随着对IL-18作用机制的研究不断深入,人们发现它在人类疾病中的作用越来越受到重视。研究表明,IL-18可能与多种疾病的发生和发展有关。首先,IL-18与一些细胞因子异常分泌所引起的炎症反应相关,如关节炎、肝炎和慢性阻塞性肺病等。这些疾病往往伴随着白细胞介素异常高水平的存在,导致机体炎症反应持续过度,进一步加重病情。其次,IL-18也与某些肿瘤的形成和发展有关,它可以激活NK细胞对肿瘤细胞的攻击力,因此可以作为一种抗肿瘤的治疗手段被应用于临床。在一些实验室研究中,发现对IL-18的靶向治疗,可以有效地抑制某些恶性肿瘤的生长和扩散。IL-18也与一些自身免疫性疾病有关。如类风湿性关节炎和狼疮等疾病的患者血清中IL-18的含量明显升高。因此研究人员认为IL-18在自身免疫反应的调节中起着至关重要的作用。
虽然IL-18的功能多样,但激活IL-18通路可能会导致机体的过度炎症反应,引发一些炎症性疾病的发生和发展。因此,对IL-18通路的调控成为一些新型药物研究的重点,有望为多种疾病的治疗提供新思路。总之,IL-18是一种复杂的免疫调节分子,它在人类疾病的发生和发展中的作用越来越受到重视。对IL-18通路的深入研究,不仅有助于阐明机体免疫反应的调节机制,还能为疾病的治疗提供新思路和方案。
在研究IL-18过程中,抗体是一个非常重要的研究工具,尤其对于疾病患者具有重大的价值和意义。然而,传统的鼠、兔等动物仅能识别抗原表面平展的多肽。
因此,需要开发一种能够识别抗原表面复杂的空间结构,产生高度特异性、高亲和力的抗体。
发明内容
为了解决现有技术中存在的上述技术问题之一,本发明提供了一种IL18蛋白的特异性抗体及其制备方法与应用。
第一方面,本发明提供用IL18蛋白免疫骆驼科动物所得的抗原结合蛋白、抗体或抗体活性片段。
在一些实施方案中,所述骆驼科动物选自单峰驼、双峰驼、美洲驼、骆马、羊驼和小羊驼,优选为羊驼。
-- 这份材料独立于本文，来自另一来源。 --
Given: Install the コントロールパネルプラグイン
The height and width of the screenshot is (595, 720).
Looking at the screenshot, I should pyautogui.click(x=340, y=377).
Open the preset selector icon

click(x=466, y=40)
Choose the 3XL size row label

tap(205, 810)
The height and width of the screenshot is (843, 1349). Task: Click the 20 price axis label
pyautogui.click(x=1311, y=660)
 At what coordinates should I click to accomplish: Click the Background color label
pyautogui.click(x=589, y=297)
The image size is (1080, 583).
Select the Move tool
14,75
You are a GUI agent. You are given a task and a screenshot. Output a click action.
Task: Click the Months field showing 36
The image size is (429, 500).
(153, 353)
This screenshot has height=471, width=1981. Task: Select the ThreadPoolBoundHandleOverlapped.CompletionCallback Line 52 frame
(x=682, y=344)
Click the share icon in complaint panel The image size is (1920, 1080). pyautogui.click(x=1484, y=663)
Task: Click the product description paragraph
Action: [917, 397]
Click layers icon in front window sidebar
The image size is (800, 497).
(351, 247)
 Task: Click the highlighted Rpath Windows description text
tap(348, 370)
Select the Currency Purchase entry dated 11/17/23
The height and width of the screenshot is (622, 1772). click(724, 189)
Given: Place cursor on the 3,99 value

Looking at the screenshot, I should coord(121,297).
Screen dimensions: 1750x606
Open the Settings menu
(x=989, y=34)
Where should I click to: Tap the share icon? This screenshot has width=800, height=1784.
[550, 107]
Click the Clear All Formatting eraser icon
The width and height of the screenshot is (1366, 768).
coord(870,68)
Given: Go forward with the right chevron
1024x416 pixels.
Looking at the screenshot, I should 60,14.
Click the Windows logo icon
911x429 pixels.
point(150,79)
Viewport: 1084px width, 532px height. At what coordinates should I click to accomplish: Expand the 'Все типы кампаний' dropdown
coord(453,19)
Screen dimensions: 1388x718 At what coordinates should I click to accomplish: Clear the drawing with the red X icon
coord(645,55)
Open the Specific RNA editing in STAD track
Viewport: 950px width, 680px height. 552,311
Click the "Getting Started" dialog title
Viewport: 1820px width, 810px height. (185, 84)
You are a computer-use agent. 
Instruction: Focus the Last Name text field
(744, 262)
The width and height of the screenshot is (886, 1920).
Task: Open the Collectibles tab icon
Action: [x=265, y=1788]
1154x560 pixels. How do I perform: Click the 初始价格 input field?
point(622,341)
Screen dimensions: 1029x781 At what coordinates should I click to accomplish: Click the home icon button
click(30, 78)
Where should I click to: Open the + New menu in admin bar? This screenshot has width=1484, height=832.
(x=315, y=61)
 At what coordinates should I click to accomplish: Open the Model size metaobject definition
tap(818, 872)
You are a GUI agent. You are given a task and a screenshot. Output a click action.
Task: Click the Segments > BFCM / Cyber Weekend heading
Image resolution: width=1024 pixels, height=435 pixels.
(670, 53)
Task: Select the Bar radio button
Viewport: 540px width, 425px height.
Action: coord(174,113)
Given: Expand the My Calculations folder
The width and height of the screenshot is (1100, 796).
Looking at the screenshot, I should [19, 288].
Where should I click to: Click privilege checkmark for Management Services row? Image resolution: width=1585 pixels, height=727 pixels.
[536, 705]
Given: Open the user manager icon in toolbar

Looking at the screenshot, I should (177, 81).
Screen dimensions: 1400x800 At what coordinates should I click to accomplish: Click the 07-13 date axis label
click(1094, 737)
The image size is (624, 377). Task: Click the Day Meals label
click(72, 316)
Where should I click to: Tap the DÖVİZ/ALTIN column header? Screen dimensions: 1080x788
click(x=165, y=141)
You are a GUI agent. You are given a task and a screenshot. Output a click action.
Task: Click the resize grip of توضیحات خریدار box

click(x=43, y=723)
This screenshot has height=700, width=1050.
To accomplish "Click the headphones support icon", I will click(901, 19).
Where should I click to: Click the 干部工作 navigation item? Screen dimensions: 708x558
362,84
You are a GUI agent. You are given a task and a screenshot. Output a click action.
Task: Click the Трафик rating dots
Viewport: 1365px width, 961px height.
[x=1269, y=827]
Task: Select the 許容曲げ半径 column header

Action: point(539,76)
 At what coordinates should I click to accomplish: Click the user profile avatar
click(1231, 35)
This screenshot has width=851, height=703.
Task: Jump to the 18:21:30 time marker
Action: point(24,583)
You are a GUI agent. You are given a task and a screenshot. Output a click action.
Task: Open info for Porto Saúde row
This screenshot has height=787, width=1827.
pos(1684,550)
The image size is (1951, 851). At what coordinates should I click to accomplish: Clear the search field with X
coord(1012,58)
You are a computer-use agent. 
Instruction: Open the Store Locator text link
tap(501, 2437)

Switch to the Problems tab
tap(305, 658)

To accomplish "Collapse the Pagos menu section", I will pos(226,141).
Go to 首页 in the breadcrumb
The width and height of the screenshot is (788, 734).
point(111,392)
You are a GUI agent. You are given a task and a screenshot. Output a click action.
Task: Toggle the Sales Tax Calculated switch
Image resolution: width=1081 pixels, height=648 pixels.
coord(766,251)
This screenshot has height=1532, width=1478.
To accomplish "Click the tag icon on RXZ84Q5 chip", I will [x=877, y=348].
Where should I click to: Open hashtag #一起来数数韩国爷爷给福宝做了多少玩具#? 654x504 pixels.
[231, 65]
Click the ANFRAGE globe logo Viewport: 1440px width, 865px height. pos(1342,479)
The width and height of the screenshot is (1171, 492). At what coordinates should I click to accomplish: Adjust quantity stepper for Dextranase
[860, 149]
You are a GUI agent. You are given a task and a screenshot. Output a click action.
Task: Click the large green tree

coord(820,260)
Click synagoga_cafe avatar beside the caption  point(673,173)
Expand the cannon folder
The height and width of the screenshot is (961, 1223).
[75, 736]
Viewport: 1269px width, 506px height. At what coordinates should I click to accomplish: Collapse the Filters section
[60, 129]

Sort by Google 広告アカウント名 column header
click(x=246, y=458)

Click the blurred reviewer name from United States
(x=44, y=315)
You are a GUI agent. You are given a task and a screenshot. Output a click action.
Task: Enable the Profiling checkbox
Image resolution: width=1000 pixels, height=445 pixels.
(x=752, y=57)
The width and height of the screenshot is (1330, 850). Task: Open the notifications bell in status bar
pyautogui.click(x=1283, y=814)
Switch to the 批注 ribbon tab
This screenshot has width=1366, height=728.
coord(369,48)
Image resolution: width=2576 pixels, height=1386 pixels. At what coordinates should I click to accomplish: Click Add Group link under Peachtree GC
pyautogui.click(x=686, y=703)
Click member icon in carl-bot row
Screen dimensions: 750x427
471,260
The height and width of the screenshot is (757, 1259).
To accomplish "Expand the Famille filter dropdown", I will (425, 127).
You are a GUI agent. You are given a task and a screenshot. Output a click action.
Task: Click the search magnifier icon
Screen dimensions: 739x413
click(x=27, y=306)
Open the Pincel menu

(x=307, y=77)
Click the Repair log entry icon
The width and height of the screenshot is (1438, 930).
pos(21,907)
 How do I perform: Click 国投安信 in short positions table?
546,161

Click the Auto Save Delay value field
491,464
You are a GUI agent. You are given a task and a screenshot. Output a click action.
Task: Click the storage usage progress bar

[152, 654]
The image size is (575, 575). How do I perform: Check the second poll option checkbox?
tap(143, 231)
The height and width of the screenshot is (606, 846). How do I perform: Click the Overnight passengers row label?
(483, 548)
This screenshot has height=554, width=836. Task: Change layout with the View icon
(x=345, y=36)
在一些实施方案中,所述抗体为纳米抗体,所述抗体活性片段为纳米抗体活性片段。
在一些实施方案中,所述抗体为单克隆抗体或者多克隆抗体。
在一些实施方案中,所述抗原结合蛋白、抗体或抗体活性片段与所述IL18蛋白结合的kd值在1000nM以下,优选在800nM以下,更优选在600nM以下,更优选在500nM以下,更优选在300nM以下。
在一些实施方案中,所述IL18蛋白具有如SEQ ID NO:1所示的氨基酸序列。进一步优选地,所述IL18蛋白由包括如下步骤的方法制备而成:将编码所述IL18蛋白的核苷酸序列构建至载体质粒;将所述载体质粒转染至真核细胞系中表达,纯化。
在一些实施方案中,所述IL18蛋白可通过商业渠道获得。
第二方面,本发明提供一种构建抗体文库的方法,所述方法包括如下步骤:
(1)将IL18蛋白作为抗原免疫骆驼科动物,采集被免疫动物的静脉外周血,分离得到淋巴细胞;
(2)提取所述淋巴细胞的总mRNA,反转录为cDNA并进行扩增;
(3)将所述扩增得到的DNA插入病毒表达载体,转化入细菌,收集菌落,得抗体文库。
在一些实施方案中,所述骆驼科动物选自单峰驼、双峰驼、美洲驼、骆马、羊驼和小羊驼,优选为羊驼。
在一些实施方案中,步骤(1)所述免疫采用皮下注射方式。所述免疫的次数优选为3~5次。所述静脉外周血优选在最后一次免疫之前和之后分别采集。
在一些实施方案中,步骤(3)所述病毒表达载体为噬菌体表达载体。
在一些实施方案中,步骤(3)所述细菌为TG1感受态细菌。
第三方面,本发明提供上述构建抗体文库的方法获得的抗体文库,或由所述抗体文库表达产生的多克隆抗体。
第四方面,本发明提供一种构建抗原特异性抗体文库的方法,所述方法包括如下步骤:对第三方面所述的抗体文库进行筛选,获得抗原特异性抗体文库。
在一些实施方案中,所述构建抗原特异性抗体文库的方法包括如下步骤:
(i)对所述抗体文库进行培养,释放病毒;
(ii)将所述病毒与抗原进行孵育,去掉与抗原非特异性结合的病毒,保留与抗原特异性结合的病毒;
(iii)用所述与抗原特异性结合的病毒侵染细菌,收集菌落,获得抗原特异性抗体文库。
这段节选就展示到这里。